A single number is wanted: how many lines of the records below contain the word "Photo".

········

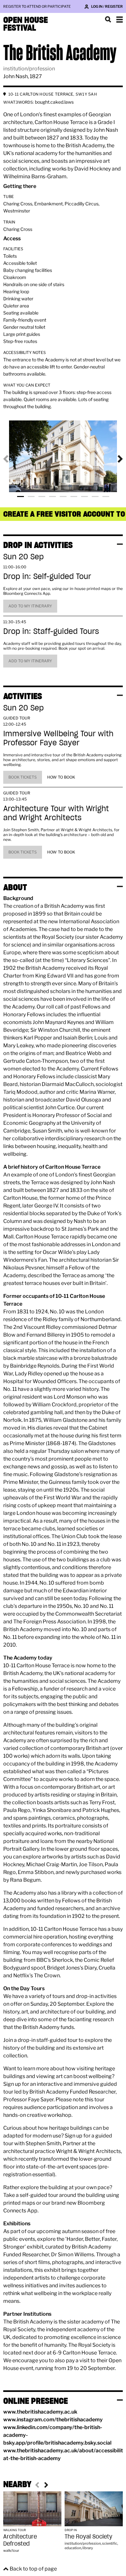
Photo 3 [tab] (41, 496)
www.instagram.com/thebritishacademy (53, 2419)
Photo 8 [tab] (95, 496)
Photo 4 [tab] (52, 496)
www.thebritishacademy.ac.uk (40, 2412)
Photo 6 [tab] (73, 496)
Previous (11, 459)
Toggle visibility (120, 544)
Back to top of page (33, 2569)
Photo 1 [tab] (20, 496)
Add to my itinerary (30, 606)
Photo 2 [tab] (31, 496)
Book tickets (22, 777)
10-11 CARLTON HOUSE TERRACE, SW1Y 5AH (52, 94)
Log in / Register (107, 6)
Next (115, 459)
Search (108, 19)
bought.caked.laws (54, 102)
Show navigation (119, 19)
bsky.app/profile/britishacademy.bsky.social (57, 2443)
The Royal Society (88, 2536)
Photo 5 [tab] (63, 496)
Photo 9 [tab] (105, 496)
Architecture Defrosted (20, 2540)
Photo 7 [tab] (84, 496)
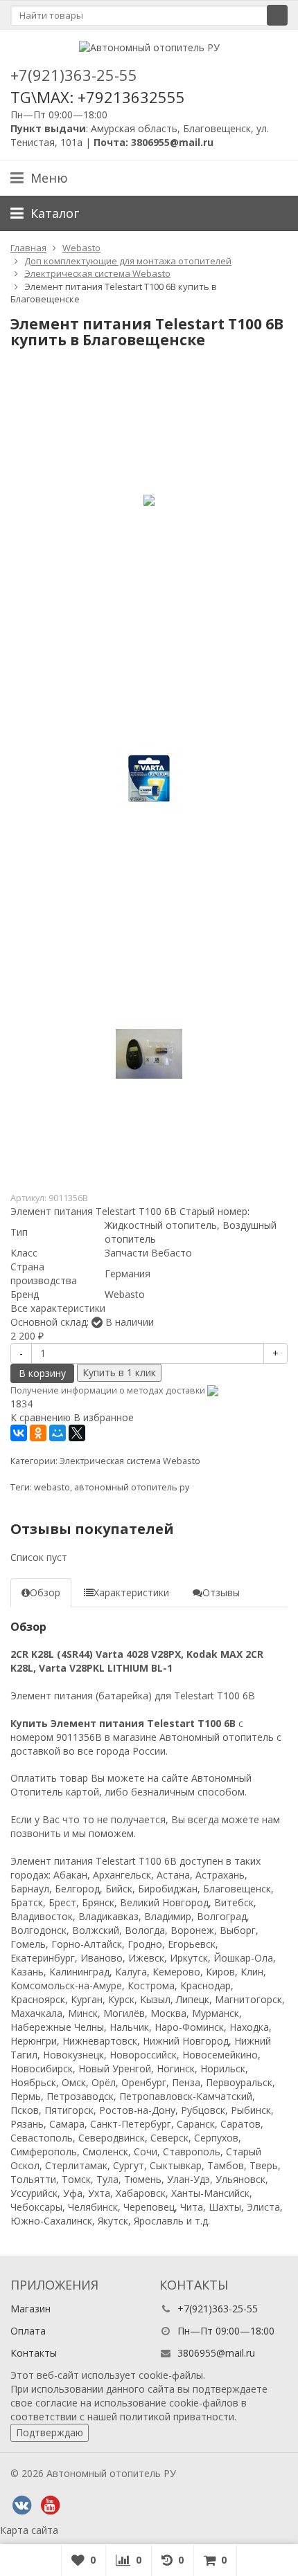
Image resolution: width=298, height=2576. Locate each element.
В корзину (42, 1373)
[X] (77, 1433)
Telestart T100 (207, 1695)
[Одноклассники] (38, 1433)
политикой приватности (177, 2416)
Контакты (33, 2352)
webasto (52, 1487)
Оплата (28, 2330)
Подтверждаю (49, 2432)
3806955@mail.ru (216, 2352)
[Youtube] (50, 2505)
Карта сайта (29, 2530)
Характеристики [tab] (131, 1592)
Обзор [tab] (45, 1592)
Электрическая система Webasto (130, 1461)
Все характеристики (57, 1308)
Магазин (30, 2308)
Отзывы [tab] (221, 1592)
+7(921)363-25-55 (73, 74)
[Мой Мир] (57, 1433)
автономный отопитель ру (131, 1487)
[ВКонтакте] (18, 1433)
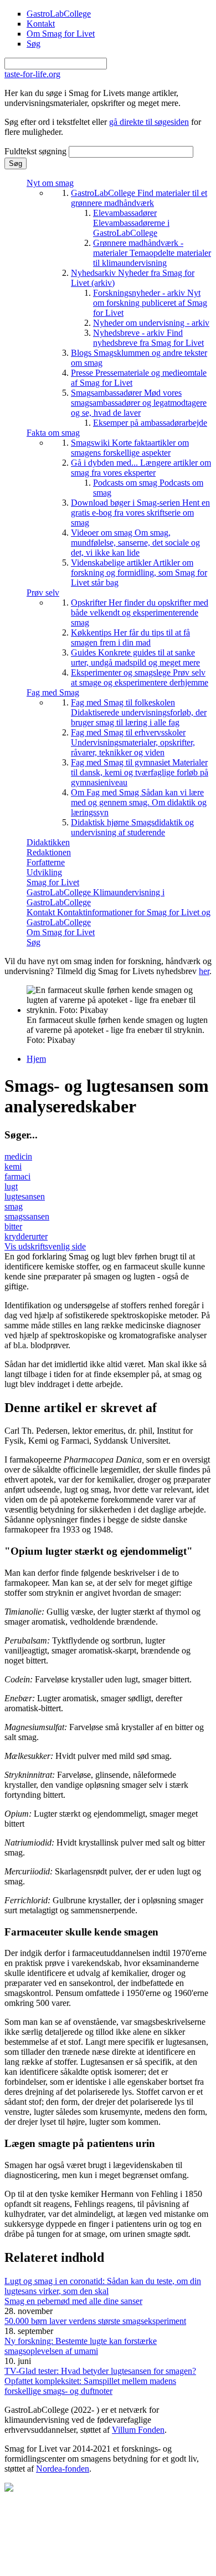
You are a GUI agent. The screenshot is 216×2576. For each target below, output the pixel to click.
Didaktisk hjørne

········

Output below
9